Wiese argumentierte, der Europäische Gerichtshof (EuGH) habe festgehalten, dass Verkehrs- und Standortdaten sehr wohl allgemein und unterschiedslos auf Vorrat gespeichert werden dürften: wenn es um nationale Sicherheit, schwere Kriminalität oder schwere Bedrohungen der öffentlichen Sicherheit gehe. "Das darf ein Justizminister der Öffentlichkeit nicht verschweigen, wenn er stattdessen das unzureichende "Quick-Freeze"-Verfahren aus dem eigenen Hause anpreist", sagte Wiese. Wer nichts speichere, könne auch nichts einfrieren. Beim "Quick-Freeze"-Verfahren werden die Daten erst dann gespeichert, wenn ein Verdacht auf eine Straftat erheblicher Bedeutung - etwa Mord oder Totschlag - besteht.

"Ende mehr als überfällig"

FDP-Fraktionsvize Konstantin Kuhle warnte davor, "weiter ein totes Pferd zu reiten". "Die anlasslose Vorratsdatenspeicherung ist mehrfach vor Gericht gescheitert." Ihr Ende sei also "nicht vorschnell, sondern mehr als überfällig", sagte er der dpa. Der Gesetzgeber solle den Ermittlern nun schnell ermöglichen, Daten anlassbezogen zu speichern.
Auch die Linke ist für das "Quick-Freeze"-Verfahren. Die anlasslose Speicherung hingegen sei ein eklatanter Angriff auf die Privatsphäre und "ein Big-Brother-System", sagte die Vorsitzende Janine Wissler am Sonntag. Und mit Blick auf Bundesinnenministerin Nancy Faeser (SPD): "Umso skandalöser ist es, dass eine der höchsten Repräsentantinnen der Exekutive meint, sich nicht an die Rechtsprechung halten zu müssen, und sich weiterhin taub stellt".

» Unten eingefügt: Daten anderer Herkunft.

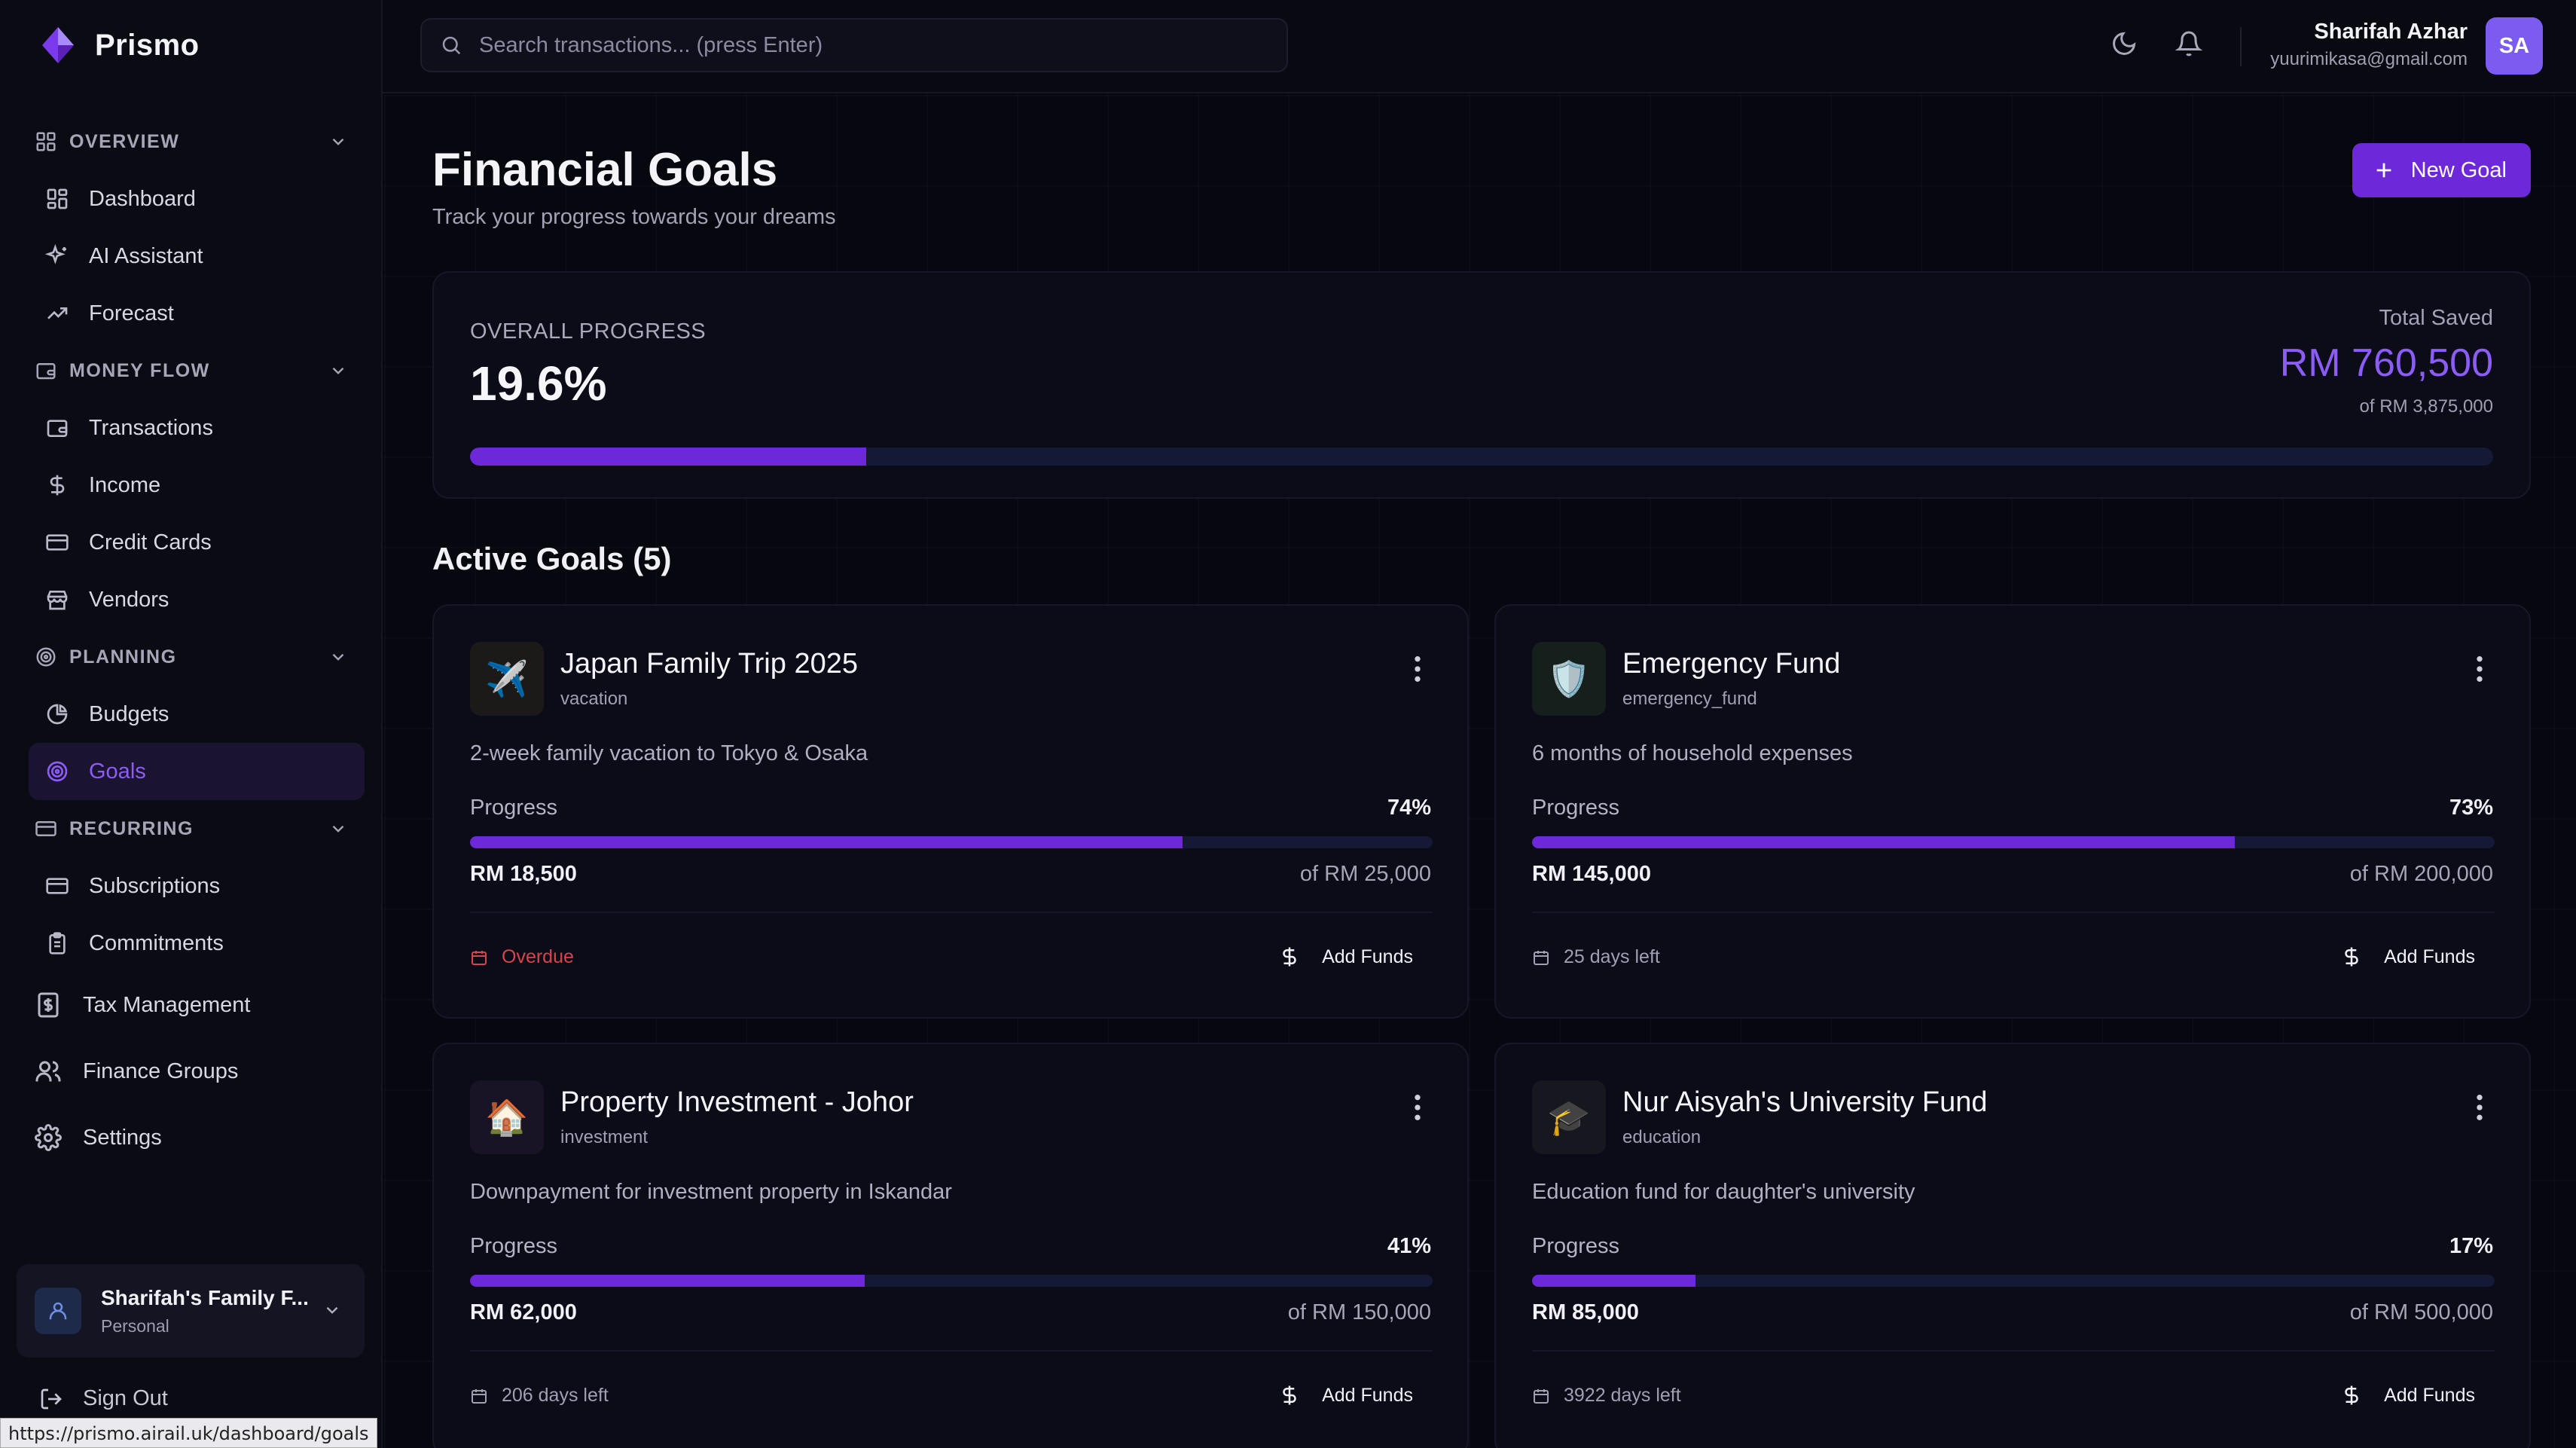 The height and width of the screenshot is (1448, 2576). Describe the element at coordinates (2189, 43) in the screenshot. I see `bell-icon` at that location.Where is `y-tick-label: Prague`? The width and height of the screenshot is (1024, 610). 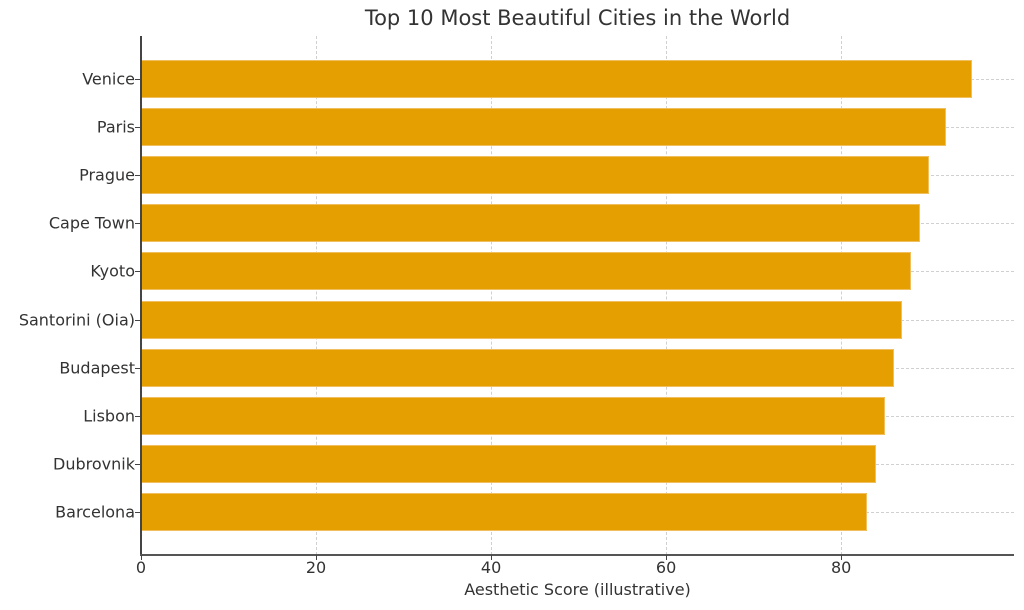
y-tick-label: Prague is located at coordinates (107, 175).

Buschmann und Faeser liegen in der Frage seit Monaten über Kreuz. Faeser und andere Befürworter einer neuen, konkreteren Regelung zur Vorratsdatenspeicherung führen als Argument vor allem die Verfolgung des sexuellen Missbrauchs von Kindern und Jugendlichen an. Wenn entsprechendes Bildmaterial im Netz verbreitet wird, ist die IP-Adresse oft der einzige Anhaltspunkt, um den Täter zu ermitteln.